Lukas ist Einzelkind, gut in der Schule und ein begeisterter Star Wars-Fan. Er hält sich selbst für absolut brav, langweilig, uncool und "scheißnormal". Was alles in ihm steckt an Grips, Mut und Team-Geist, das entdeckt er erst, als er Jule kennenlernt. Jule scheint das Gegenteil von ihm zu sein scheint: vorlaut, freiheitsliebend und voller komischer Ideen. Sie kommt aus armen Verhältnissen und steckt mitten in der Patsche. Und trotzdem freunden sich die beiden dank Jules Charme an.
Bei der spielerischen Verfolgung zweier schräger Typen machen die beiden eine Entdeckung, die sie umhaut: "Lieferant" für geklaute Luxus-Fahrräder ist Tim, Jules älterer Bruder. Der 16-Jährige hat sich diesen "Job" an Land gezogen, weil ihn der Geldmangel zu Hause zu sehr nervte - selbst Nutella gibt es nur sonntags. Jules und Tims Mutter ist alleinerziehend, sie ist überfordert im Job und hat permanent ein schlechtes Gewissen gegenüber ihren Kindern.
In der Zwickmühle
Jörg Isermeyer hat einen starken Kinderroman geschrieben. Denn Lukas und Jule geraten in eine Zwickmühle. Soll Lukas den Fahrraddieb Tim anzeigen und damit die Freundschaft zu Jule aufs Spiel setzen? Wie kann er ihr helfen? Darf Jule den Bruder verraten, muss sie es vielleicht sogar? Und wie kann sie Lukas beschützen, als Tim ihm an den Kragen will? Freundschaft oder Recht, Bruder oder Freund – das sind harte Entscheidungen, die sie mit Mut und Konsequenz treffen und an denen sie schließlich ein ganzes Stück wachsen werden.
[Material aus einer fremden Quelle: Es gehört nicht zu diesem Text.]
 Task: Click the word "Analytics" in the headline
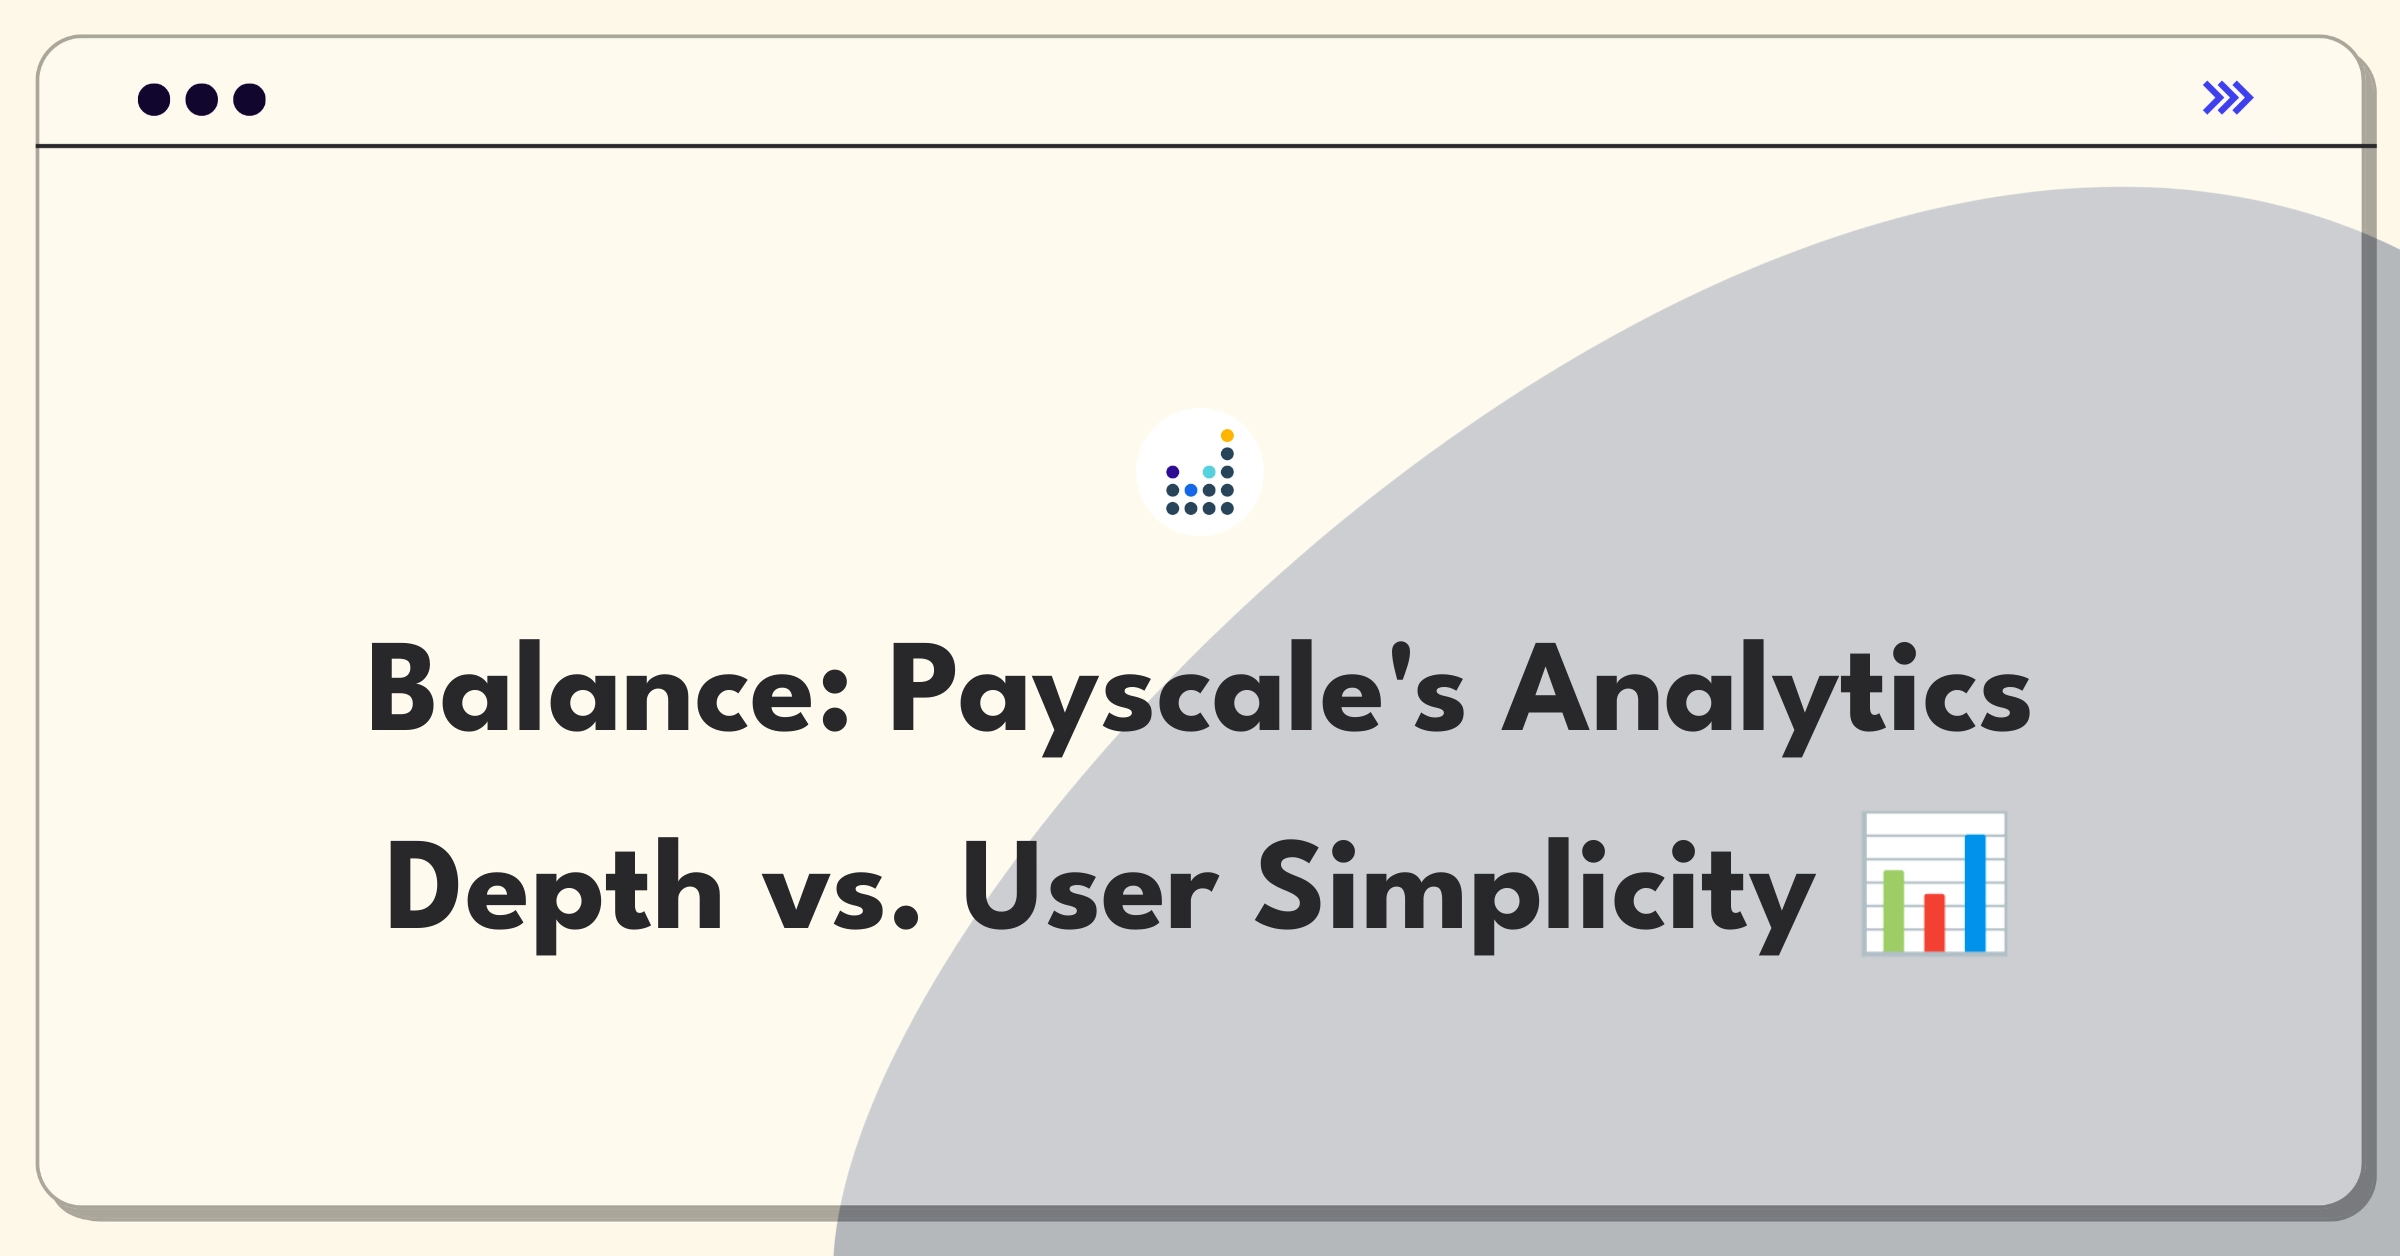click(1767, 696)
Denn schnell wird klar: Wichtig ist, "dass man am nächsten Tag noch in den Spiegel gucken kann“. Und so bekommen auch die Mütter eine Lektion erteilt.
Witzig, mit Sinn für Pointen
Dass "Alles Andere als normal“ zuerst ein Theaterstück war, spürt man höchstens – und das ist ausgesprochen positiv – an der doppelten Erzählperspektive. Beide Kinder erzählen abwechselnd, Lukas absolut nicht "uncool“, sondern witzig, mit Sinn für Pointen und Überraschungen. Jules Passagen klingen erwachsener - sie redet sich selbst mit Du an - manchmal ein wenig pathetisch und sehr emotional. Ob rasante Verfolgungsjagd oder dramatische Diskussion - beide reißen ihre Leser mitten hinein in ihre spannende Geschichte.
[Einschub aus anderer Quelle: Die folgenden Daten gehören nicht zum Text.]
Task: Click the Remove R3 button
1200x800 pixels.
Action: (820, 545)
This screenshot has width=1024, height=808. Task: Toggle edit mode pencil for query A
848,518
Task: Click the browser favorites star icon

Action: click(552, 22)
Ein zusätzlicher Pluspunkt: Jörg Isermeyers Roman hat einen hohen Unterhaltungswert! Die Abschlussszene auf der Polizeistation, wo alle Beteiligten nacheinander auftreten und Verwirrung stiften, ist voller komischer Missverständnisse und Slapstick. Was dem ernsten Anliegen des Romans aber keinen Abbruch tut: Ohne erhobenen Zeigefinger wird klar, dass die Wahrheit etwas verflixt Kompliziertes ist, und dass man sie oft erst "jenseits der Worte“ findet.